Stated exercise - In the page text on the rise and decline of science, how many books is Democritus said to have written?

Page text -
Similar trends are apparent throughout the world. The high point in indigenous Chinese astronomy occurred around 1280, with the work of Kuo Shou-ching, who used an observational baseline of 1,500 years and improved both astronomical instruments and mathematical techniques for computation. It is generally thought that Chinese astronomy thereafter underwent a steep decline. Nathan Sivin believes that the reason lies at least partly ‘in increasing rigidity of elite attitudes, so that the educated were less inclined to be curious about techniques and less willing to value science as an appropriate pursuit for a gentleman.’ The occupation of astronomer became a hereditary office, a practice inconsistent with the advance of the subject. Additionally, ‘the responsibility for the evolution of astronomy remained centered in the Imperial Court and was largely abandoned to foreign technicians,’ chiefly the Jesuits, who had introduced Euclid and Copernicus to the astonished Chinese, but who, after the censorship of the latter’s book, had a vested interest in disguising and suppressing heliocentric cosmology. Perhaps science was stillborn in Indian, Mayan and Aztec civilizations for the same reason it declined in Ionia, the pervasiveness of the slave economy. A major problem in the contemporary (political) Third World is that the educated classes tend to be the children of the wealthy, with a vested interest in the status quo, and are unaccustomed either to working with their hands or to challenging conventional wisdom. Science has been very slow to take root.
Plato and Aristotle were comfortable in a slave society. They offered justifications for oppression. They served tyrants. They taught the alienation of the body from the mind (a natural enough ideal in a slave society); they separated matter from thought; they divorced the Earth from the heavens – divisions that were to dominate Western thinking for more than twenty centuries. Plato, who believed that ‘all things are full of gods,’ actually used the metaphor of slavery to connect his politics with his cosmology. He is said to have urged the burning of all the books of Democritus (he had a similar recommendation for the books of Homer), perhaps because Democritus did not acknowledge immortal souls or immortal gods or Pythagorean mysticism, or because he believed in an infinite number of worlds. Of the seventy-three books Democritus is said to have written, covering all of human knowledge, not a single work survives. All we know is from fragments, chiefly on ethics, and secondhand accounts. The same is true of almost all the other ancient Ionian scientists.
In the recognition by Pythagoras and Plato that the Cosmos is knowable, that there is a mathematical underpinning to nature, they greatly advanced the cause of science. But in the suppression of disquieting facts, the sense that science should be kept for a small elite, the distaste for experiment, the embrace of mysticism and the easy acceptance of slave societies, they set back the human enterprise. After a long mystical sleep in which the tools of scientific inquiry lay moldering, the Ionian approach, in some cases transmitted through scholars at the Alexandrian Library, was finally rediscovered. The Western world reawakened. Experiment and open inquiry became once more respectable. Forgotten books and fragments were again read. Leonardo and Columbus and Copernicus were inspired by or independently retraced parts of this ancient Greek tradition. There is in our time much Ionian science, although not in politics and religion, and a fair amount of courageous free inquiry. But there are also appalling superstitions and deadly ethical ambiguities. We are flawed by ancient contradictions.

Source data -
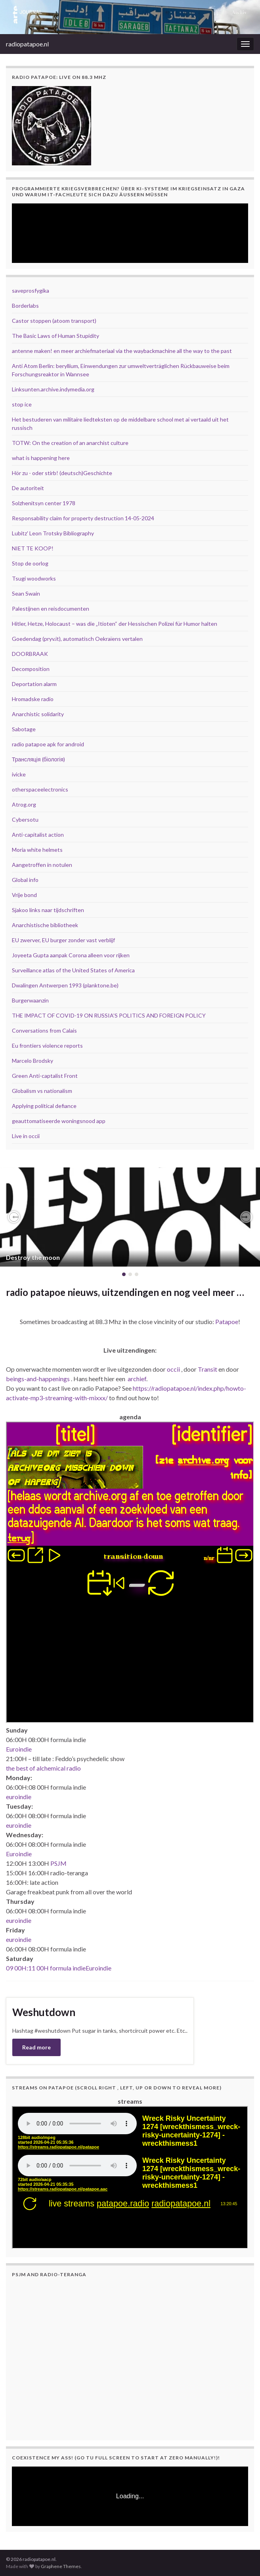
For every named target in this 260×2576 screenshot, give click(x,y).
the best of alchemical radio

Response for this exercise - Seventy-three.